Equitation
S took me on an adventure for my birthday. Which displayed a great deal of kindness and whatever the opposite of typical mind fallacy is.
We Ubered to the desolate reaches of the middle-Bay Area and trekked past some of the least-likely-to-yield-an-ATM coastal hillocks I have ever encountered while on a search for an ATM. And navigated the provocatively different admission procedure at some stables. And rode horses.
My horse was called Malibu, which was nice because I had more or less given up on riding a Malibu back when I turned out to not have any particular surfing skill. I even got to ride a Malibu through the Californian waves! Because she was not a very obedient Malibu, and liked water apparently.
I think I probably also don’t have any particular horse-riding skill, but since horses are self-stabilizing and social protocol does not call for standing on them, a small amount of skill goes a long way.
I spent a lot of the ride wondering exactly how long a way, because the horse-purveyors had not given me a lot of instruction, and what I had gathered from them seemed to be some combination of inaccurate and alarming. They said that the horses were quiet, well behaved, ‘walking horses’. Malibu only ran a bit, and only once took a nibble at the butt-cheeks of another horse—about the only one left that she hadn’t overtaken already—but I feel like running up behind a horse to bite it on the bottom is not low-risk behavior.
They also said that pulling the reins would stop the horse, whereas in fact it caused the horse to shake her head and continue running. In fairness, I’m not sure if they gave this advice to me, or if I just happened to overhear it. In unfairness, neglecting to tell a new rider how to control a horse probably doesn’t entirely make up for the the horse being out of control anyway.
They also said that if I pushed my heels down in the stirrups and my bottom down in the saddle, then I would be fine and wouldn’t fall off. Since the antecedent here seemed to be precluded by Newton’s Third Law, I was left wondering what they meant to imply about my chances of being fine and not falling off in the more physically possible case where I failed to brace myself against the sky to press down on every contact-point with the horse.
I asked if I should maybe be wearing a helmet. An instructor said that they did have helmets, and then wandered off, apparently to not get one.
I asked S about twenty times whether this was safe. He pointed out that large numbers of seven-year-olds appeared to be doing it, and that it is a normal thing for Americans to do. But in the long wait before the staff remembered that they might have visitors…and then remembered what to do with them, and then did it…I observed a lot of both seven-year-olds and Americans. And was not so sure that consensus interest from either group should be that reassuring.

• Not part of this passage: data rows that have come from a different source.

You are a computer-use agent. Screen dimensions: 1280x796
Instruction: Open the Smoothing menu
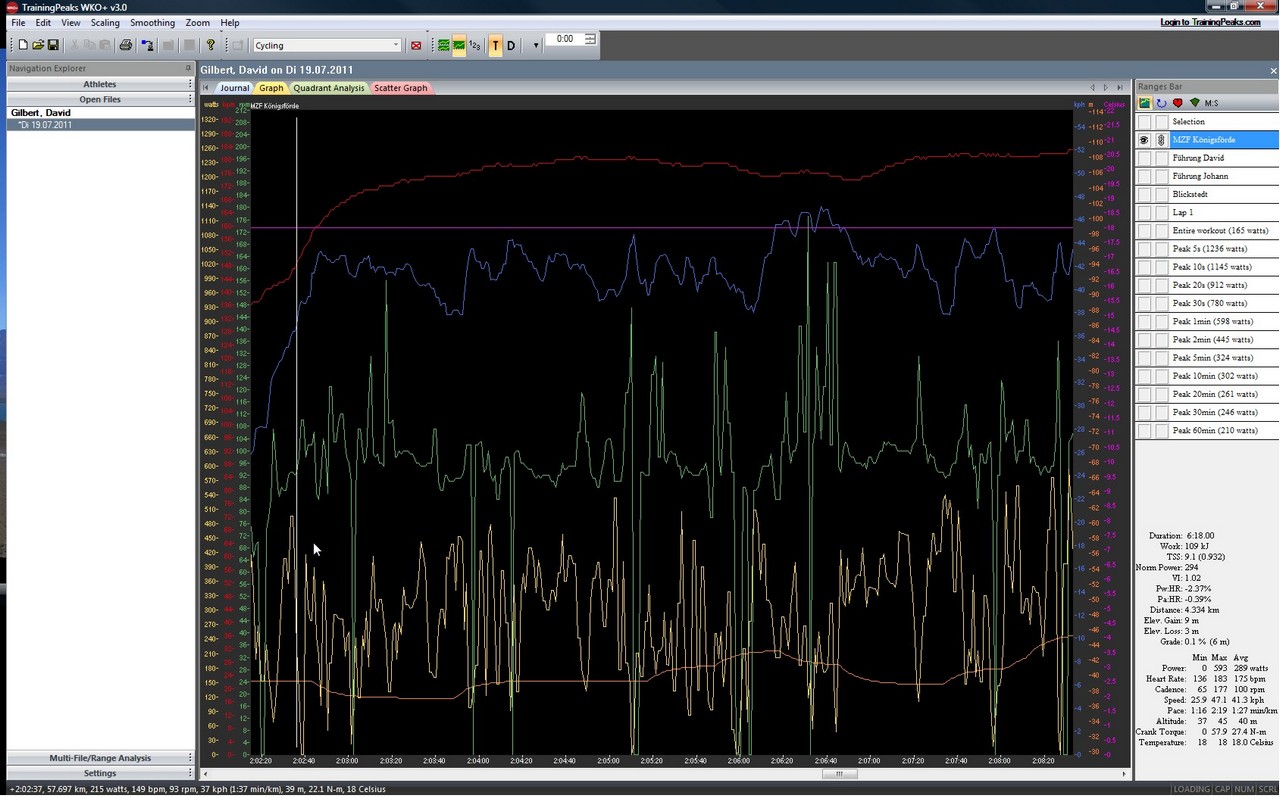(152, 22)
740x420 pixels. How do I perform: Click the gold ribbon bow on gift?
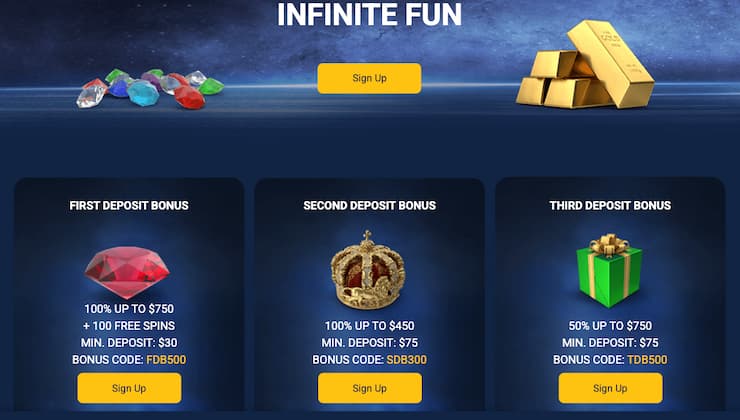(x=609, y=245)
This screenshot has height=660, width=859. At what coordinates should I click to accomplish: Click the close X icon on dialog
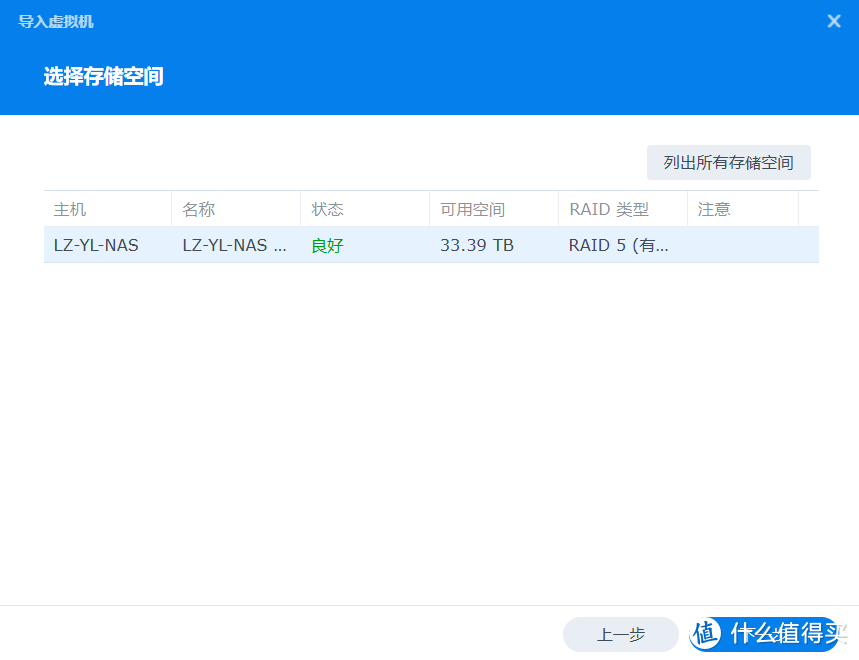point(835,20)
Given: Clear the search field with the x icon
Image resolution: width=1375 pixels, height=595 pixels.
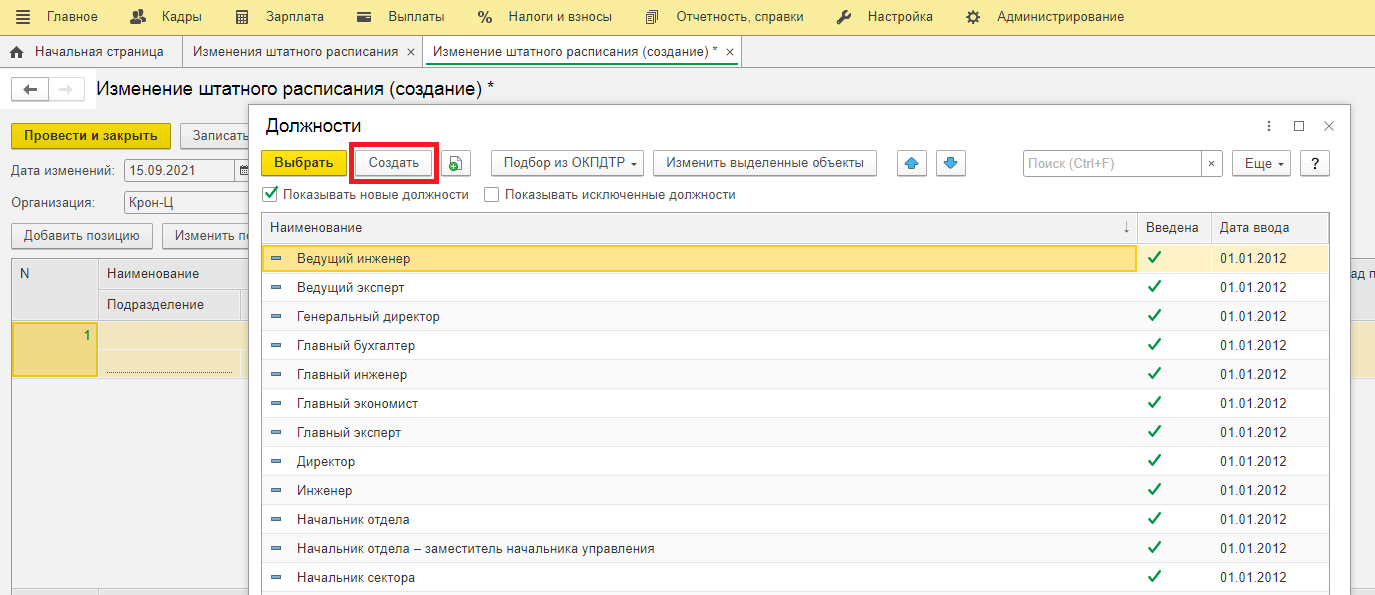Looking at the screenshot, I should click(x=1211, y=163).
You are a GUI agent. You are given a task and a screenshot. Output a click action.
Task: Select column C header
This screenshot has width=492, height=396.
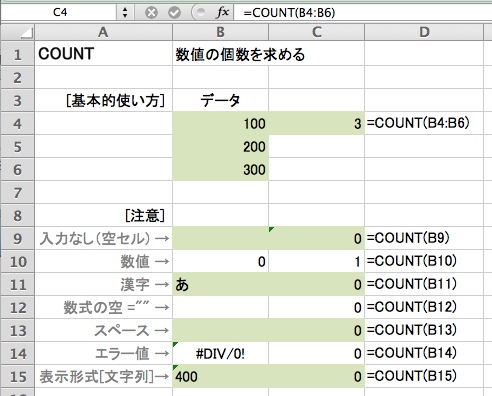click(317, 32)
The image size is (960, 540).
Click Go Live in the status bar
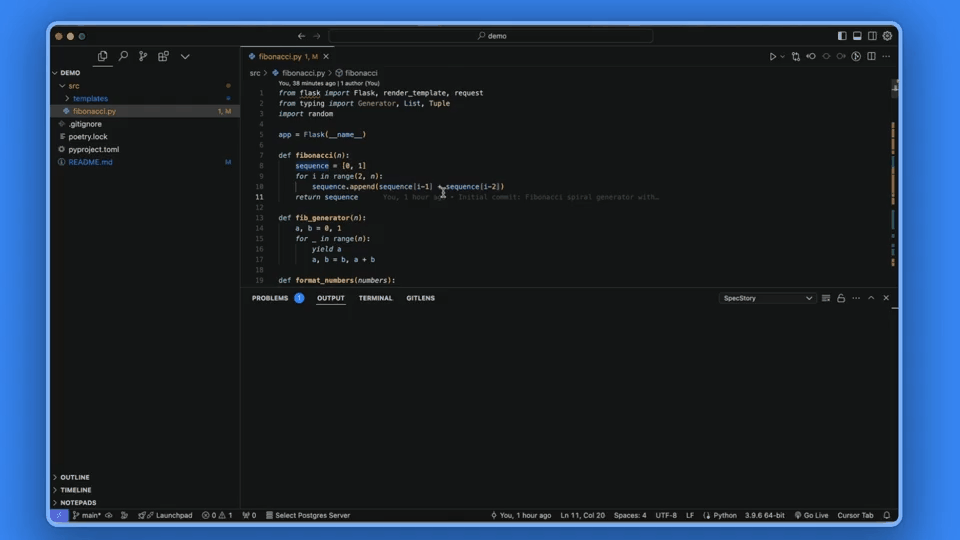[811, 515]
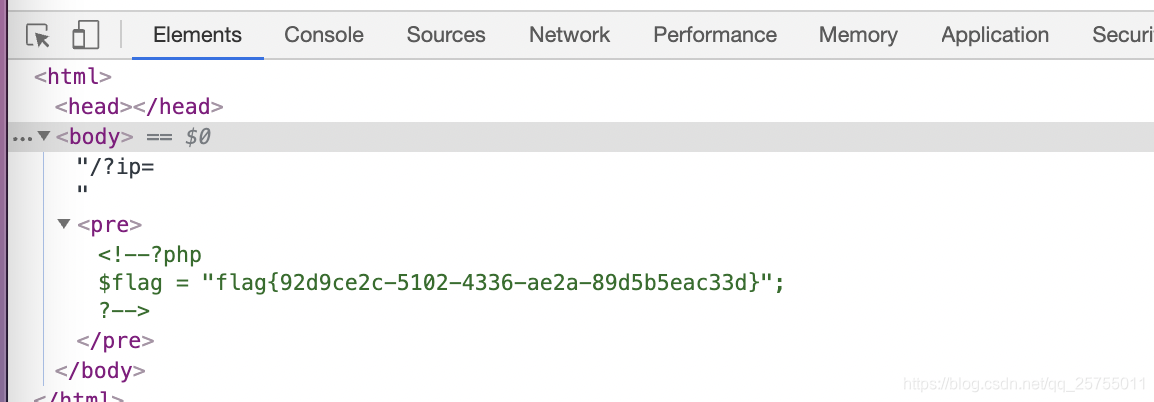Open the Network tab
The image size is (1154, 402).
(570, 35)
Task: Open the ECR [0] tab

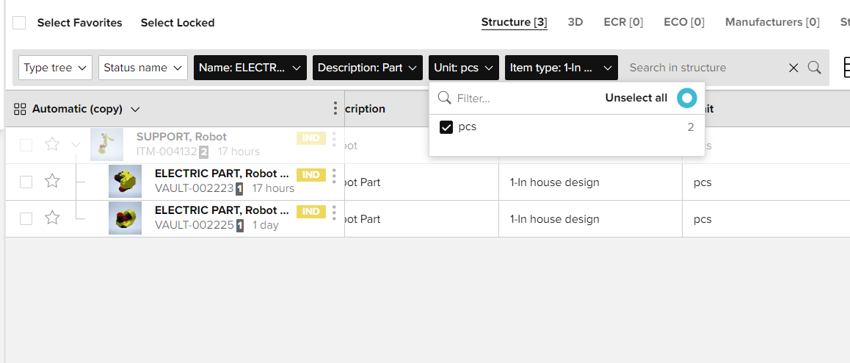Action: coord(623,22)
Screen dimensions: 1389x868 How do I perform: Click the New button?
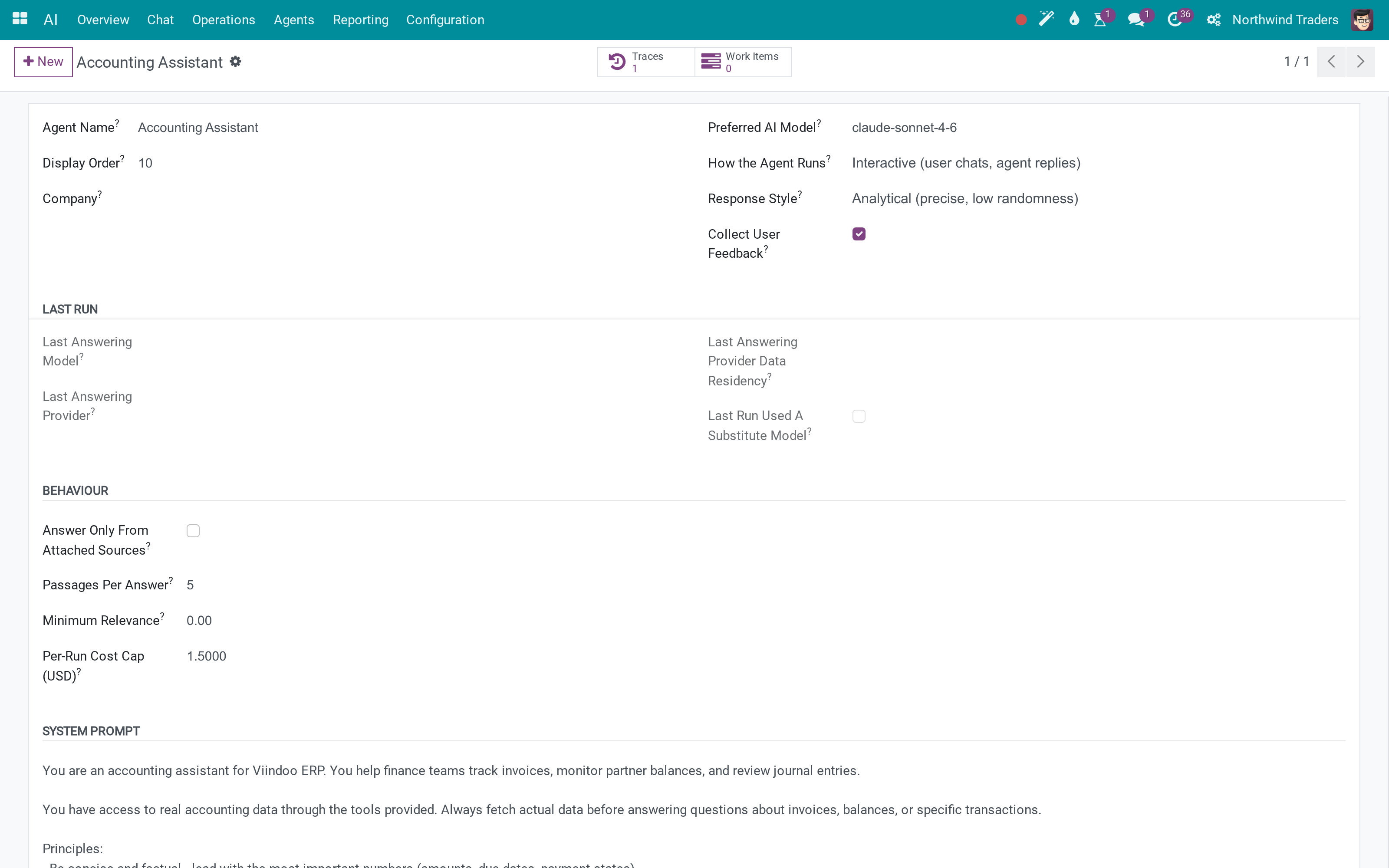[43, 62]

In spite of all this, by the time we got to the beach I had mostly relaxed. And it was a pretty good beach, replete with those tiny birds that glide across the sand together in nature shows, on a blur of needle legs.
Honestly I also liked seeing such an outlier of a business. And what better mitigation for feeling kind of old than to remember that in some ways I am less well equipped for life than most seven year olds!